Constantinescu Catalin, Moisoiu Vlad, Tigu Bogdan, Kegyes David, Tomuleasa Ciprian
Department of Hematology, Iuliu Hatieganu University of Medicine and Pharmacy, 400349 Cluj-Napoca, Romania.
Department of Anesthesia and Intensive Care, Iuliu Hatieganu University of Medicine and Pharmacy, 400349 Cluj-Napoca, Romania.
J Clin Med. 2023 Sep 21;12(18):6098. doi: 10.3390/jcm12186098.

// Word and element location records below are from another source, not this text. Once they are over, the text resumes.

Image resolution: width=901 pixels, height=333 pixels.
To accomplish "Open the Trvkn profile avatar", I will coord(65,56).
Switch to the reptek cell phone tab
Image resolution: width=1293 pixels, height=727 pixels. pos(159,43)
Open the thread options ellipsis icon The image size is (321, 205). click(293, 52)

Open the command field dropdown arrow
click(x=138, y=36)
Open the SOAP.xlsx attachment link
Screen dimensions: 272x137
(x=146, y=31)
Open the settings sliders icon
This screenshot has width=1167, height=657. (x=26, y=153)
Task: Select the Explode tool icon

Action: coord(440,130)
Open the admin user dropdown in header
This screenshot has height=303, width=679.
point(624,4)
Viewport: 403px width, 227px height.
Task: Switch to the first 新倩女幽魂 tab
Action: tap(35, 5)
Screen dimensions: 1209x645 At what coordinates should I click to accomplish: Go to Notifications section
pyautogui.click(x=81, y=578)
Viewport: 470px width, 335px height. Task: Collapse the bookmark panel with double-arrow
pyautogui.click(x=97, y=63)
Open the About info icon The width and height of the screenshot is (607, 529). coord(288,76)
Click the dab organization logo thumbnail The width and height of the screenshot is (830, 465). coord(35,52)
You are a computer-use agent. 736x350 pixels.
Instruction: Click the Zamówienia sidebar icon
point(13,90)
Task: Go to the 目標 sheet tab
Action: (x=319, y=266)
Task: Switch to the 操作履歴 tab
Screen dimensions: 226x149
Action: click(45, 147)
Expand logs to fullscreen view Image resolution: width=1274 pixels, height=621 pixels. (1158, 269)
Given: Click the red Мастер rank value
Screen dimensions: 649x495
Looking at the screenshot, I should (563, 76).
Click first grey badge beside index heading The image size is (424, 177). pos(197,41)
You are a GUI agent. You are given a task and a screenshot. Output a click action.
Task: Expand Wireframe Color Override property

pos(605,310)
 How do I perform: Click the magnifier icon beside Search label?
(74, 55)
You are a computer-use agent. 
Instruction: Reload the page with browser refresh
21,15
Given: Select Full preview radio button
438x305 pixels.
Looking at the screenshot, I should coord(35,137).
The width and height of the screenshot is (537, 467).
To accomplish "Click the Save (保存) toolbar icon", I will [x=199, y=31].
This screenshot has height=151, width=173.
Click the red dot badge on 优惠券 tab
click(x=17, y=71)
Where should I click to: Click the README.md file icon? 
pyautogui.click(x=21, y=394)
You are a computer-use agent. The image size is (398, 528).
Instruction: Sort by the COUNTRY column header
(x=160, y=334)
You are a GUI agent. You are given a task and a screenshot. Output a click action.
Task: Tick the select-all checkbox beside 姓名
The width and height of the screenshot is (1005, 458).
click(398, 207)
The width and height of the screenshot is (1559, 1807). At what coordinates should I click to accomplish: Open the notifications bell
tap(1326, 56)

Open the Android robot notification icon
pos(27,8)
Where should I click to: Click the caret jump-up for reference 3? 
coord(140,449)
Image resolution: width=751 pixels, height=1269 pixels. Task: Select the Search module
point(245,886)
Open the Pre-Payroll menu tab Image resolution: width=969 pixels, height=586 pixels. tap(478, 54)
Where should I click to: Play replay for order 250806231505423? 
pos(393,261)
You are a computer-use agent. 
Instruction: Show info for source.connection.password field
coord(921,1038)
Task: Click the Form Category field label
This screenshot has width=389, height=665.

Our primary objective was to describe the baseline characteristics, main reasons for intensive care unit (ICU) admission, and interventions required in the ICU across patients who received CAR-T cell immunotherapy. The secondary objectives were to evaluate different outcomes (ICU mortality) across patients admitted to the ICU after having received CAR-T cell therapy.
We performed a medical literature review, which included MEDLINE, Embase, and Cochrane Library, of studies published from the inception of the databases until 2022. We conducted a systematic review with meta-analyses of proportions of several studies, including CAR-T cell-treated patients who required ICU admission. Outcomes in the meta-analysis were evaluated using the random-effects model.
We included four studies and analyzed several outcomes, including baseline characteristics and ICU-related findings. CAR-T cell recipients admitted to the ICU are predominantly males (62% CI-95% (57-66)). Of the total CAR-T cell recipients, 4% CI-95% (3-5) die in the hospital, and 6% CI-95% (4-9) of those admitted to the ICU subsequently die. One of the main reasons for ICU admission is acute kidney injury (AKI) in 15% CI-95% (10-19) of cases and acute respiratory failure in 10% CI-95% (6-13) of cases. Regarding the interventions initiated in the ICU, 18% CI-95% (13-22) of the CAR-T recipients required invasive mechanical ventilation during their ICU stay, 23% CI-95% (16-30) required infusion of vasoactive drugs, and 1% CI-95% (0.1-3) required renal replacement therapy (RRT). 18% CI-95% (13-22) of the initially discharged patients were readmitted to the ICU within 30 days, and the mean length of hospital stay is 22 days CI-95% (19-25). The results paint a current state of matter in CAR-T cell recipients admitted to the ICU.
To better understand immunotherapy-related complications from an ICU standpoint, acknowledge the deteriorating patient on the ward, reduce the ICU admission rate, advance ICU care, and improve the outcomes of these patients, a standard of care and research regarding CAR-T cell-based immunotherapies should be created. Studies that are looking from the perspective of intensive care are highly warranted because the available literature regarding this area is scarce.
我们的主要目的是描述接受嵌合抗原受体T细胞(CAR-T)免疫治疗的患者的基线特征、入住重症监护病房(ICU)的主要原因以及在ICU中所需的干预措施。次要目的是评估接受CAR-T细胞治疗后入住ICU的患者的不同结局(ICU死亡率)。
我们对MEDLINE、Embase和Cochrane图书馆中从数据库建立至2022年发表的研究进行了医学文献综述。我们对多项研究的比例进行了系统评价和荟萃分析,这些研究包括需要入住ICU的接受CAR-T细胞治疗的患者。荟萃分析中的结局采用随机效应模型进行评估。
我们纳入了四项研究,并分析了多个结局,包括基线特征和与ICU相关的发现。入住ICU的CAR-T细胞治疗接受者主要为男性(95%置信区间62%(57-66))。在所有CAR-T细胞治疗接受者中,4%(95%置信区间(3-5))在医院死亡,而入住ICU的患者中有6%(95%置信区间(4-9))随后死亡。入住ICU的主要原因之一是15%(95%置信区间(10-19))的病例发生急性肾损伤(AKI),10%(95%置信区间(6-13))的病例发生急性呼吸衰竭。关于在ICU启动的干预措施,18%(95%置信区间(13-22))的CAR-T治疗接受者在ICU住院期间需要有创机械通气,23%(95%置信区间(16-30))需要输注血管活性药物,1%(95%置信区间(0.1-3))需要肾脏替代治疗(RRT)。18%(95%置信区间(13-22))最初出院的患者在30天内再次入住ICU , 平均住院时间为22天(95%置信区间(19-25))。这些结果描绘了入住ICU的CAR-T细胞治疗接受者的当前状况。
为了从ICU的角度更好地理解免疫治疗相关并发症,识别病房中病情恶化的患者,降低ICU入住率,推进ICU护理,并改善这些患者的结局,应制定基于CAR-T细胞的免疫治疗的护理和研究标准。从重症监护角度进行研究非常必要,因为该领域的现有文献很少。